My name is Kin Lane. I am a writer, storyteller, and forever recovering technologist. If you’ve heard of my name before, you probably know me as the API Evangelist, covering the technology, business, and politics of APIs.
My passion is studying the impact of technology on the world around us, then writing and sharing stories about what I’m seeing. I’ve grown increasingly skeptical regarding the impact that Internet technology, and specifically the web has on our lives, and it is something I feel compelled to write about and explore. It’s no secret that I’m very critical of how technology gets used, and the damage it leaves in it’s wake it when fueled blindly by venture capital. However, I have also spent many years drinking the Kool-aid, and I have been very complicit in this game, whch is something I work to reconcile in my storytelling.
While I thoroughly enjoy writing, I’m having to work hard to find a new voice after being the API Evangelist for so long.

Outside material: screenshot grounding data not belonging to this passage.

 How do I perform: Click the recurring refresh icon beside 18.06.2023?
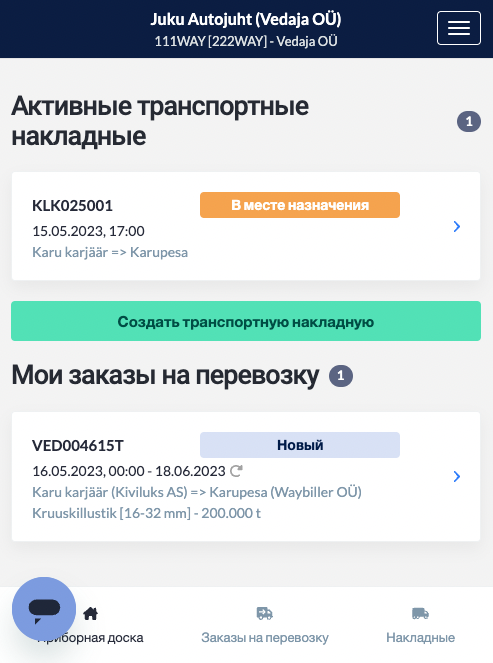(x=236, y=471)
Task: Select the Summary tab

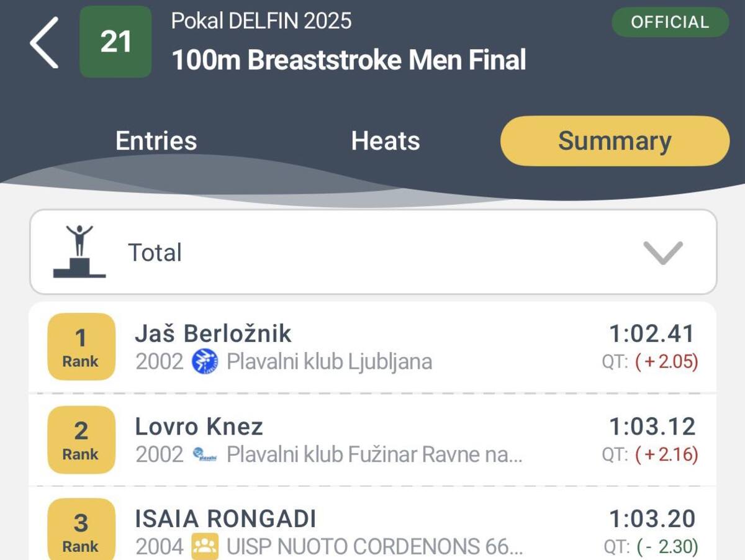Action: pos(615,141)
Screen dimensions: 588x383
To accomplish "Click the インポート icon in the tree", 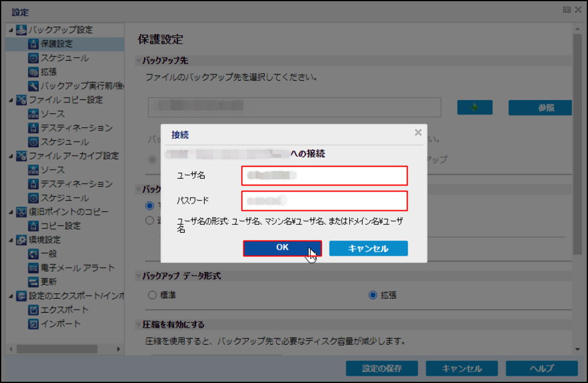I will [34, 324].

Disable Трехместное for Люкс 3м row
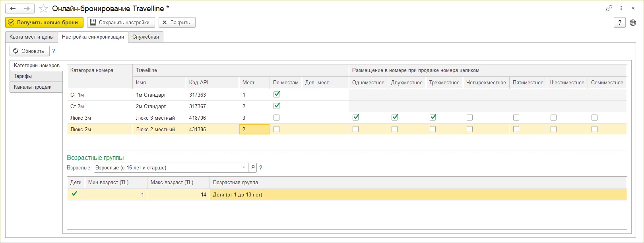click(433, 117)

I still enjoy capturing the world using my drones, and evolution of my Drone Recovery project. I also enjoy taking photos with my multiplee cameras, and apply algorithmic filters to them using machine learning models–using them in my storytelling across my blogs. While videos and photos tell a lot about the world around us, I feel that algorithmically distorted images speak volumes about the world we are experiencing today.

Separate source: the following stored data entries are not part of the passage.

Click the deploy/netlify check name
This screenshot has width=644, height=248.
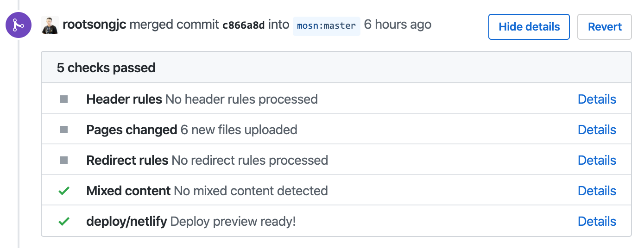tap(126, 221)
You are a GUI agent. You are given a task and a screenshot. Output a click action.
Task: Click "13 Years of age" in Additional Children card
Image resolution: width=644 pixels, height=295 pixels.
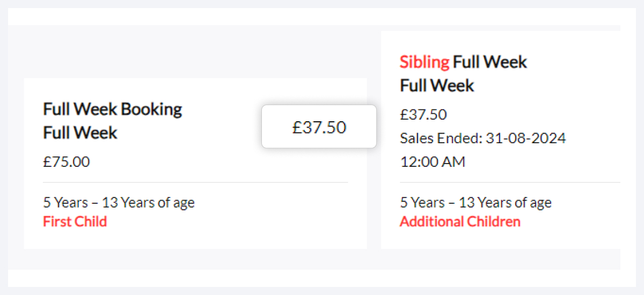point(505,203)
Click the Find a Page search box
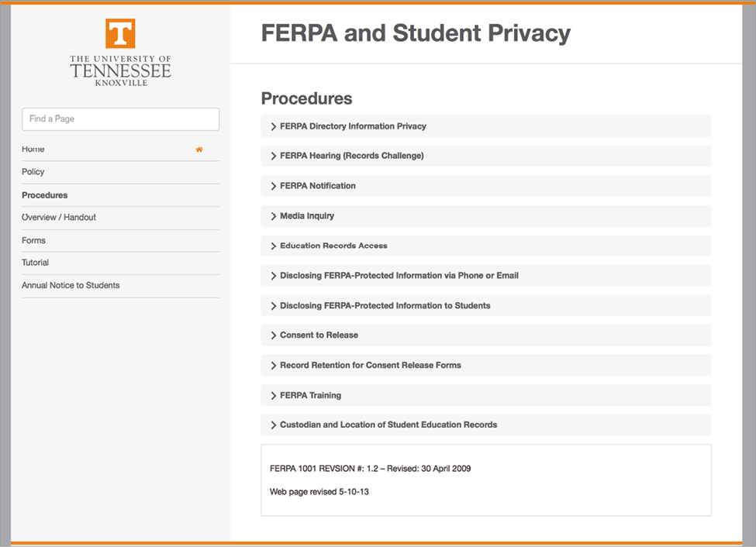This screenshot has height=547, width=756. [120, 119]
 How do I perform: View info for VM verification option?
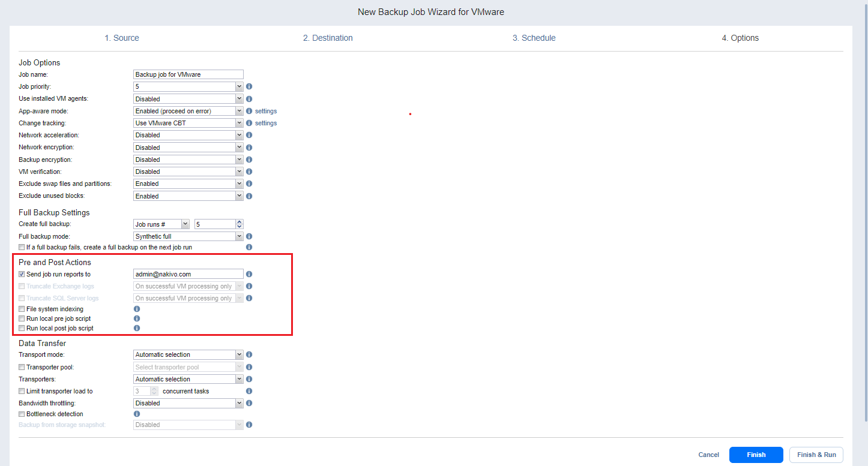[249, 172]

APIs are behind everything today. That is no exageration. They are behind the web and the the mobile devices that have become ubiquitous in our lives. They are behind everyday devices and appliances in our homes as well as our automobiles. APIs are impacting politics, and influencing our personal and professional lives on a daily basis. It is critical that we stay aware of how APIs are wielded by companies, organizations, institutions, and government agencies, otherwise we will never fully be able to keep up with the pace of technology–leaving us helpless when it comes to making the change we want to see in the world, making it much more difficult to maintain the upper hand when it comes to ensuring technology serves us, rather than the other way around.